Binary Dreams

August 2020 - December 2020

Binary Dreams is a 2D platformer developed solo in Unity as my senior Game Design capstone project. The game features 4 distinct environments for the player to run and jump through with an assortment of interesting characters to meet.

What Went Well

I am incredibly happy with the game itself. I think it’s the best game I’ve made at DigiPen so far, and I have many different specialties that I can show off within it. I had some decent narrative documentation to go along with it too and learned a ton about implementing a story.

My dialogue system went through some massive improvements from where it was at the beginning of the semester. I had brought it over from my GAT315 project, and I am very proud of how far it came. I got XML parsing in, text effects, interchangeable dialogue boxes, text coloring, inline-images, and audio!

I am very happy with how my UI turned out. My personal favorites were the notifications that appear when you pick up a cosmetic, and the customization UI (this one is more from a tech perspective). I was able to generate a button for each cosmetic the player had unlocked and arrange them in an easy-to-read way and integrate it with a unity scrollbar using math.

What Went Wrong

I waited way too long into development to figure out the narrative and ended up over scoping it. If it weren’t for that I probably would have specialized in narrative.

There were some points of polish that I never got to, mainly centered around the levels. I find that level design is something that I’m much slower at, so I just couldn’t find the time to make the Barren City and Heaven more interesting, let alone create the other areas I originally wanted for my story.
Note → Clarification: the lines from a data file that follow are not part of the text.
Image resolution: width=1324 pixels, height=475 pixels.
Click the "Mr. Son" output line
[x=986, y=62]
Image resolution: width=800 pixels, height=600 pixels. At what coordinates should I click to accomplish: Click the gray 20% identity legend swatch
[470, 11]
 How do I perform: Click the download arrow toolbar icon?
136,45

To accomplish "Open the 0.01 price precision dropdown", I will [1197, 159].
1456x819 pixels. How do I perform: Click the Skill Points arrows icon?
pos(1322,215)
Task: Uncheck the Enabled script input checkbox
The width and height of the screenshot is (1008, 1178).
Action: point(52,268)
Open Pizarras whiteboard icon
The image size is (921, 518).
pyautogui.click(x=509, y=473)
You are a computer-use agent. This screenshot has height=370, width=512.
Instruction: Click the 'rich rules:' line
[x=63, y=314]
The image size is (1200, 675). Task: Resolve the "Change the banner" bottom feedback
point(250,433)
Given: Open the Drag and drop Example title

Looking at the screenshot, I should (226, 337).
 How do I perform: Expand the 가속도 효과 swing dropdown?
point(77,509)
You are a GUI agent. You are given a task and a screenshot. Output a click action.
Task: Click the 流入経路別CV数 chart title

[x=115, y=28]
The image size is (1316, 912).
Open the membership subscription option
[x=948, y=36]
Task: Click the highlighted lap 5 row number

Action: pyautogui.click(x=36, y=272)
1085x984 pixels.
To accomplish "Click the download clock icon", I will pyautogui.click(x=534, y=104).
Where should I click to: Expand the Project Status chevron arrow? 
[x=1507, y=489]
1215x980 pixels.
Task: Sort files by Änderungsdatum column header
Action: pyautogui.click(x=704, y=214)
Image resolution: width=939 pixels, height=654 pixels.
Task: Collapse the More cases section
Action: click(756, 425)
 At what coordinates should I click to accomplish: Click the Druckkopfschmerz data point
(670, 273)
Loading the game was very buggy, which was not ideal. For all the moving parts there were, changing between scenes didn’t cause very many issues.

Lessons I Will Apply in Future Projects

 

It’s taken this long, but I have seen the value of documenting early, even in a solo project. At the end, when I made mind maps for my dialogue system, I felt like that would be an incredibly useful way to plan and document complex systems. Going into my final semester of GAM, and last project at DigiPen, I’m going to try to do a much better job of planning the game upfront (a lot of this stems from my GAM375 postmortem as well). The investment design class I took this semester as well taught me a much better way of documenting systems and progression loops, which would have been incredibly helpful at the start of this project. I got so focused on implementing things, that I struggled to really integrate them into the overall game loop. I think that if I had just spent a few hours diagramming my cosmetic system and the unlocks upfront, I would have saved a ton of time and made a more enjoyable experience.

NarrativeDocExample.png

I made a spreadsheet to map out all dialogue in the game, including things like what triggers it, player text options in response, and what those options will trigger.